> [TASK DESCRIPTION]
After locating the line that contains "Task: Select column header D" in the material below, copy that line and each one following it, exactly, up to the last line. Pictures stay out.

> [EXERCISE DATA]
————
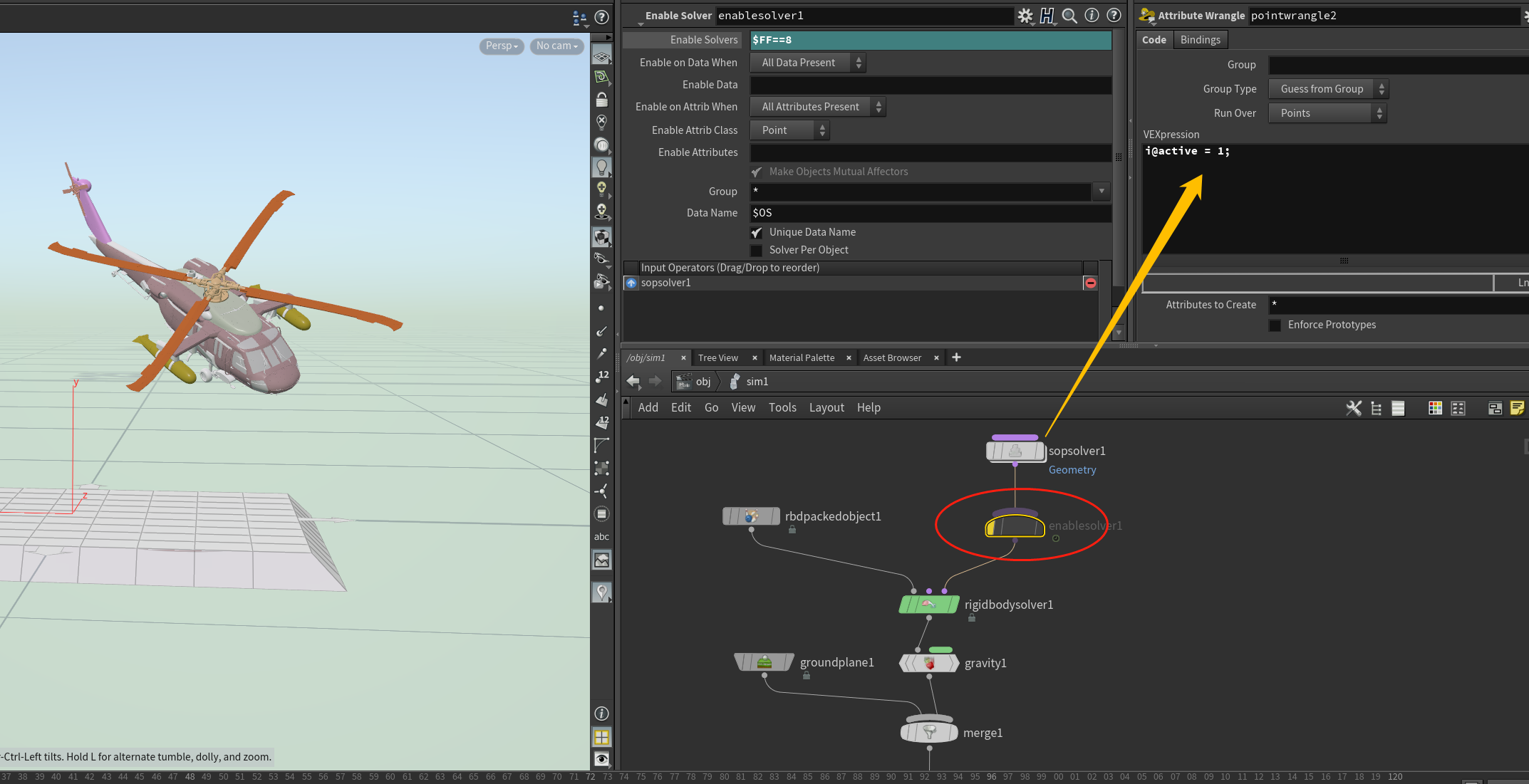Click the sticky note icon in network toolbar
Viewport: 1529px width, 784px height.
click(x=1517, y=408)
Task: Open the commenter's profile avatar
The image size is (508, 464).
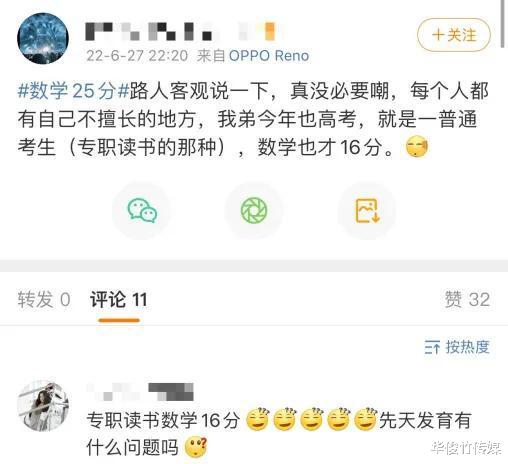Action: click(43, 405)
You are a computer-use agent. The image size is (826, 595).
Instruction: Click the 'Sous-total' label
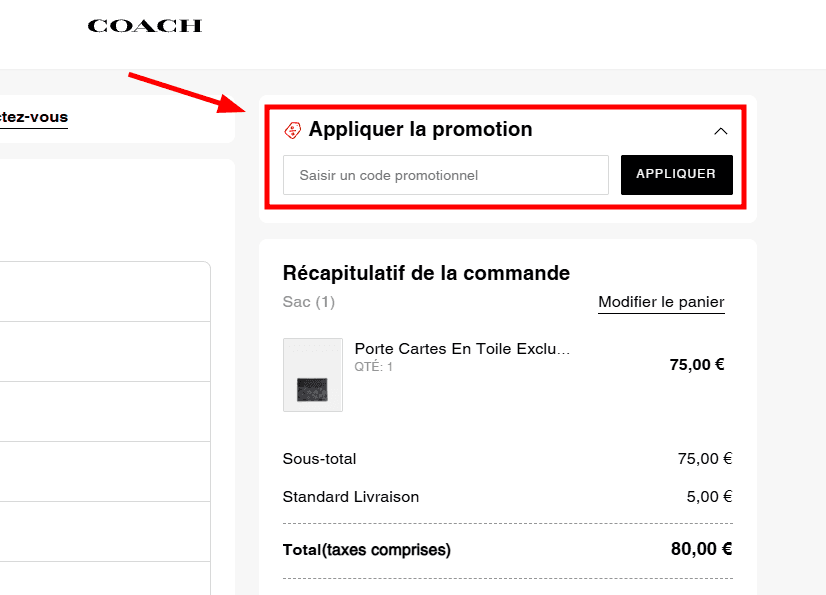click(x=319, y=459)
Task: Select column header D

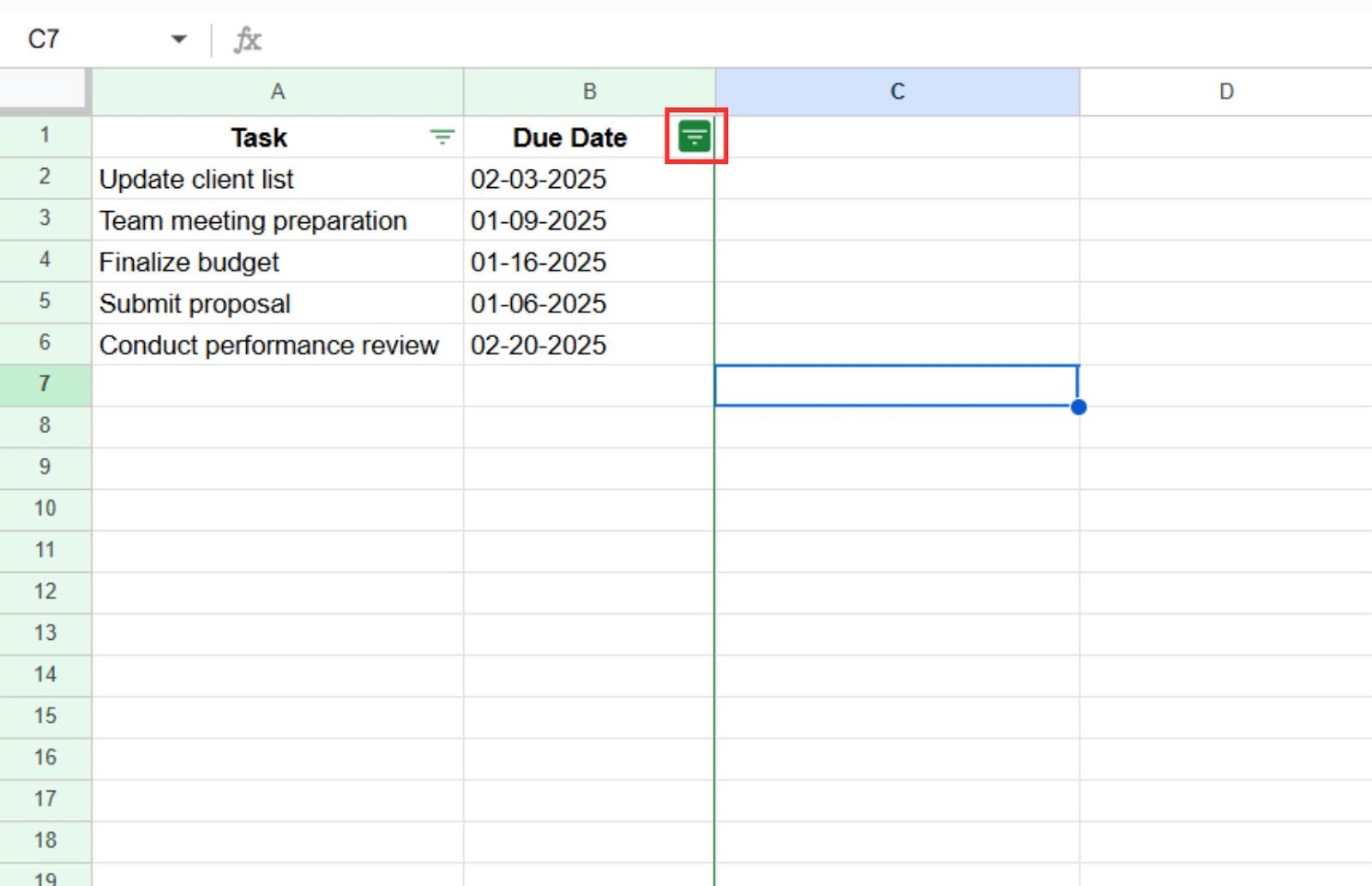Action: tap(1226, 92)
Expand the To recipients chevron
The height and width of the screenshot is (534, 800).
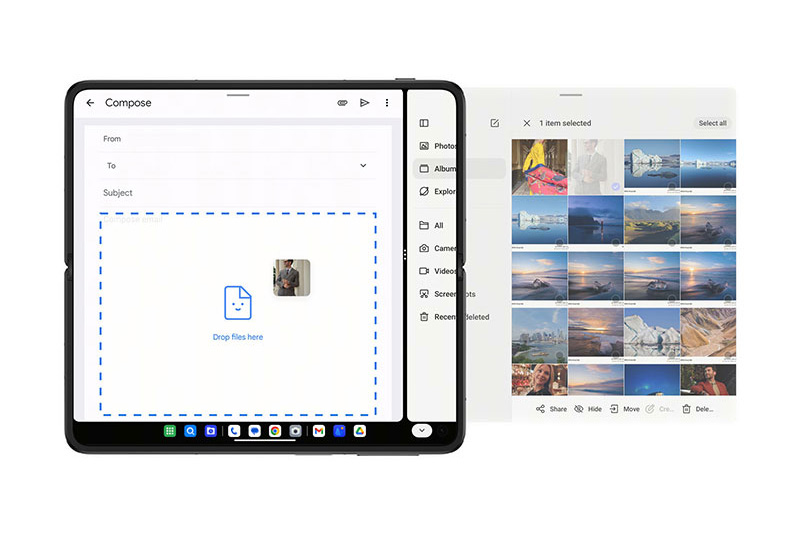point(363,166)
————
> [WRITTEN SOLUTION]
Task: Select column header D

Action: tap(1226, 92)
Expand the To recipients chevron
The height and width of the screenshot is (534, 800).
point(363,166)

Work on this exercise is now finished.